Searching a dataset
Test vector, full-text, and hybrid search queries against your indexed documents in Auxx.ai.
The Search tab lets you test queries against your dataset to verify that documents are indexed correctly and relevant results are returned. Open a dataset and go to the Search tab.

Running a search
- Enter a search query in the Search Query text area
- Click Search
- Results appear below, ranked by relevance score
Each result shows:
- The matching text segment content
- Relevance score (0–1 for vector search, rank value for text search)

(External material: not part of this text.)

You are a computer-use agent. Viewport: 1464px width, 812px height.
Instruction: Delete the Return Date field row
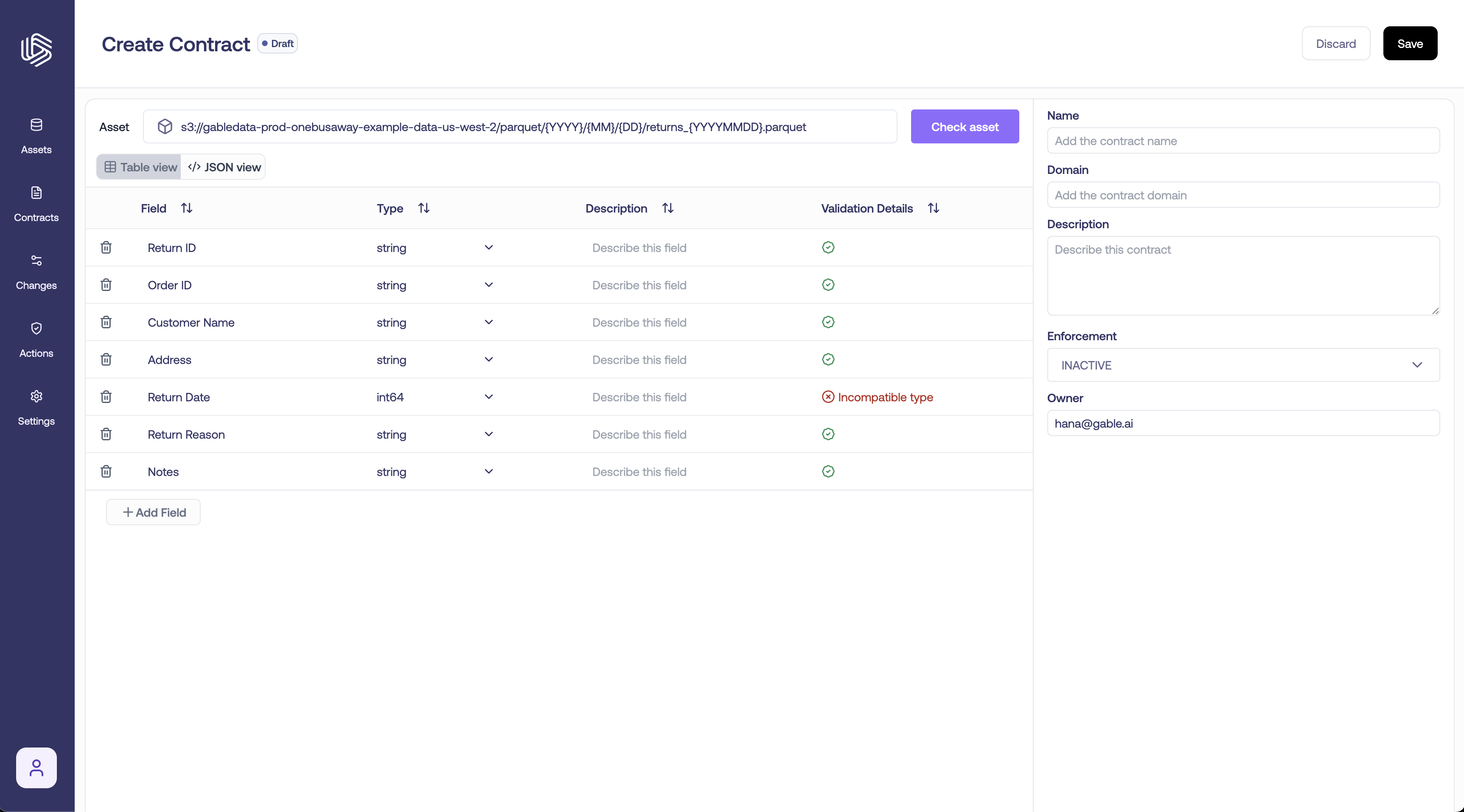(x=106, y=397)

- Source document name and type
- Segment position within the document
Search types
Auxx.ai supports three search methods. Set the search type in Advanced Search Options.
Vector search (semantic)
Converts your query into a vector embedding using the same model as the dataset, then finds segments with similar embeddings. This finds content by meaning — even when the exact words differ.
Best for:
- Natural language questions ("How do I reset my password?")

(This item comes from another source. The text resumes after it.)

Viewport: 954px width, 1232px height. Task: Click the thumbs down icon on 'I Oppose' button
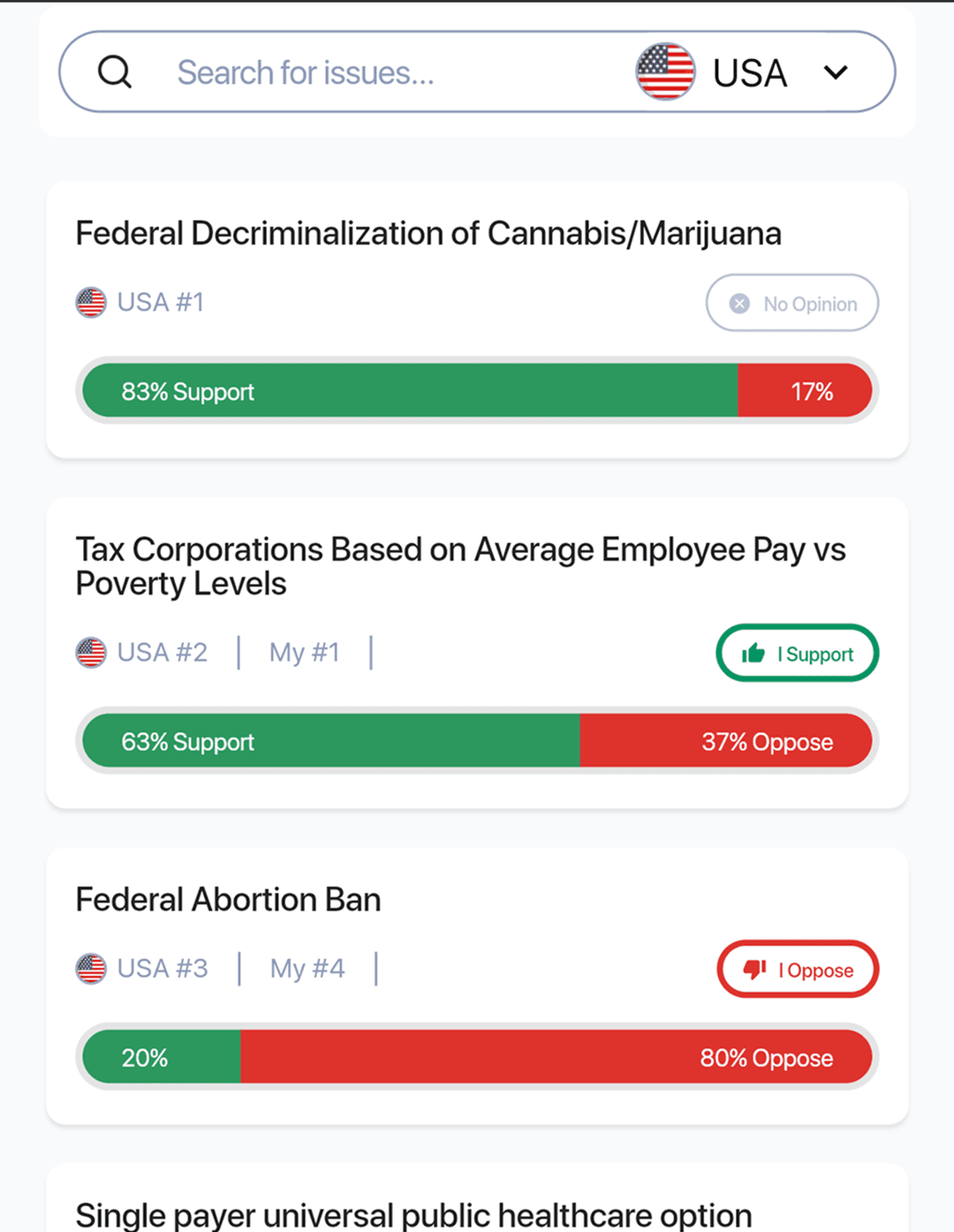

- Conceptual queries ("customer refund policy")
- Finding related content that uses different terminology
Full-text search (keyword)
Uses PostgreSQL full-text search with BM25-style ranking. Matches segments containing the exact words in your query.
Best for:
- Exact phrase matching ("order #12345")
- Technical terms or product names
- Boolean queries with specific keywords
Hybrid search (recommended)
Combines both vector and text search results with intelligent weighting. This is the default and recommended search type.
How it works:
- Both searches run in parallel
- Results are merged using weighted scoring (60% vector, 40% text by default)
- Weights adapt automatically based on query characteristics:
| Query type | Vector weight | Text weight |
|---|---|---|
| Short queries (1–2 words) | 70% | 30% |
| Exact phrases (quoted) | 30% | 70% |
| Boolean queries | 30% | 70% |
| General queries | 60% | 40% |
Advanced search options
Expand Advanced Search Options to fine-tune your query:
| Option | Default | Description |
|---|---|---|
| Search Type | Hybrid | Vector, text, or hybrid |
| Similarity Threshold | 0.7 | Minimum relevance score for vector results (0–1) |
| Max Results | 10 | Maximum number of segments to return |
Lowering the similarity threshold returns more results but may include less relevant content. Raising it returns fewer, more precise matches.

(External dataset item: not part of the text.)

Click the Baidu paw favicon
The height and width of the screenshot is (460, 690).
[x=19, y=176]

Using datasets in workflows
Datasets are primarily used through the Knowledge Retrieval node in workflows. This node queries one or more datasets and passes the retrieved segments as context to AI generation nodes.
Typical RAG workflow:
- A trigger receives a customer question
- The Knowledge Retrieval node searches your datasets for relevant content
- Retrieved segments are passed as context to an LLM node
- The LLM generates an answer grounded in your documentation
The Knowledge Retrieval node supports the same search types and configuration options available in the Search tab.